RIP Article 3? (the ICO article)

I do not believe that many “normal” ICOs will settle down in Malta. For the simple reason that the type of “Utility Token’ – ICOs”, that Malta is after the heavily regulated surrounding they will find does meet the reality anymore:

The 3 main reasons whyICOs will now be so strongly regulated do not exist anymore

  1. Simple Online Marketing
  2. Herd-FOMO
  3. Non-Regulation

An ICO is 95% marketing

The main thing what drove blind investors into failing ICOs was greed forged in the fire of online marketing. Yes, I know, there have been cool ones and legit players but still, the main thing, the main driver that created the rush was marketing combined with no regulation seasoned with lack of knowledge.

Facebook, Google and 2017.

All of that gone. Easy marketing gone, hype gone, lack of knowledge gone, non – regulation gone. Any successful ICO these days will need to either

  • Have a working product including a broad client base with community behind it, to market it to.

 

  • Or massive amounts of cash to build up the penetration of the market and community from scratch.

 

Both of these examples would probably not decide to setup a company in Malta, which for simple utility token is very heavily regulated, with tons of functionaries and rules and persons and lawyers –ALL of that for the simple issue of a utility token with a 5k EUR cap per retail investor.

Such businesses faced with the prospective amount of headache, administration, expenses and compliance that such regulation creates will probably ask:

Why not just spend a little bit more and just go for the real deal: an STO?

Not only from a pure regulation point of view but also from a commercial point of view: what sells better and creates a stronger bond with the issuer: yes, a token with profit share for example. Or with maturity. For example.

With growing regulation, the knowledge of investors will grow. And when you have the choice to invest into a heavily regulated utility token or a heavily regulated security token: What token will you go for? With dividend or without?

Deregulate simple utility tokens, deregulate Article 3

I am not saying that we should ONLY focus on STOs (even though I think that WILL be the future) and I am not asking to deregulate security tokens. But does it make sense, from a commercial, regulatory and political point of view to regulate STOs and ICOs on one or a similar level?

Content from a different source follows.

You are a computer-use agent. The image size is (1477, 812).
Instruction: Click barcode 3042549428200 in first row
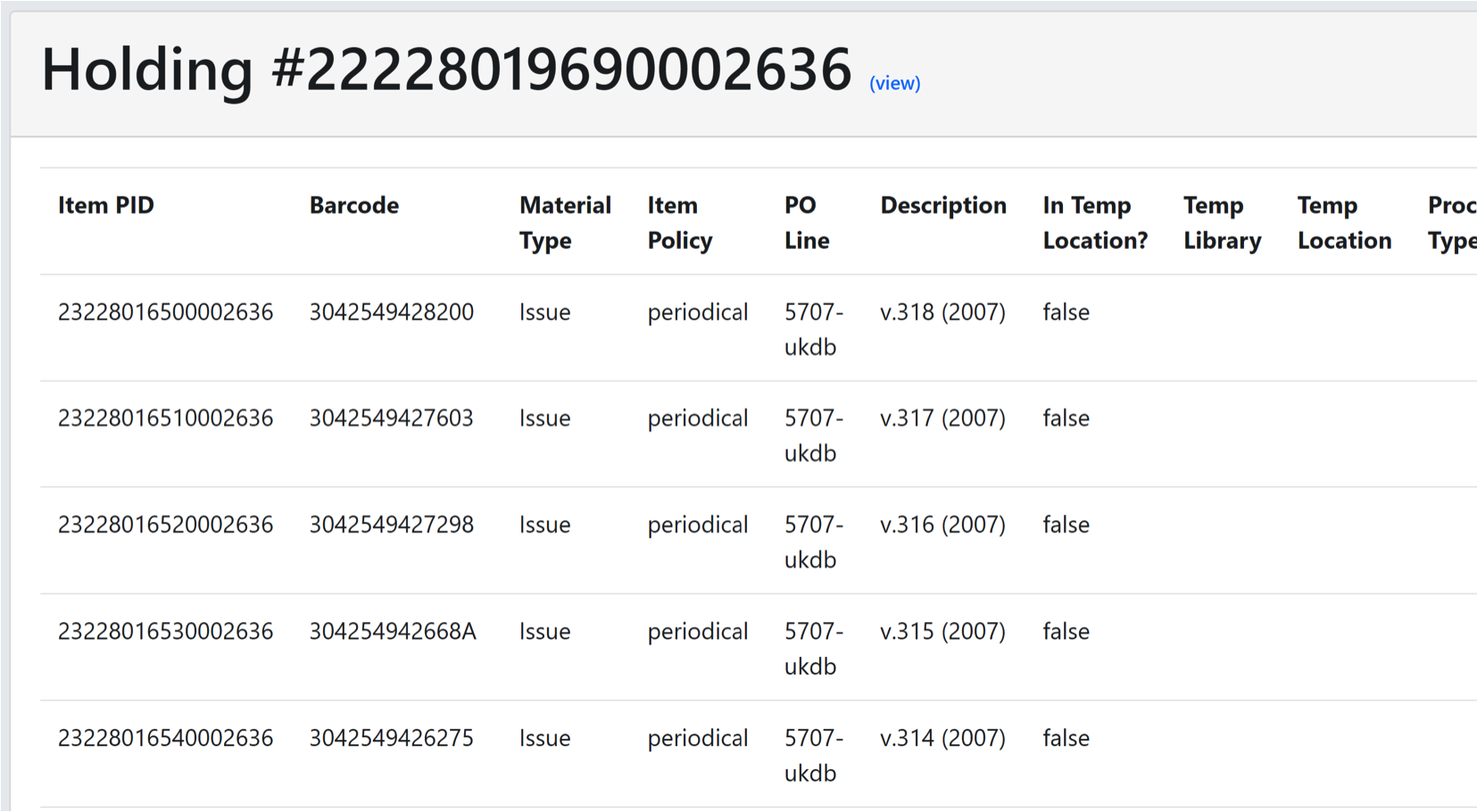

After all, Malta is not in this for fun but for taxes and fees.

I think the regulation for those “normal” tokens, which are the nice utility tokens that we all love and have should be muchfurther away from the regulatory playing fields of their ‘big’ brothers and sisters: the options, bonds, futures, CFDs, swap and what not.

Otherwise I fear this part of the act will never be utilized to its full potential.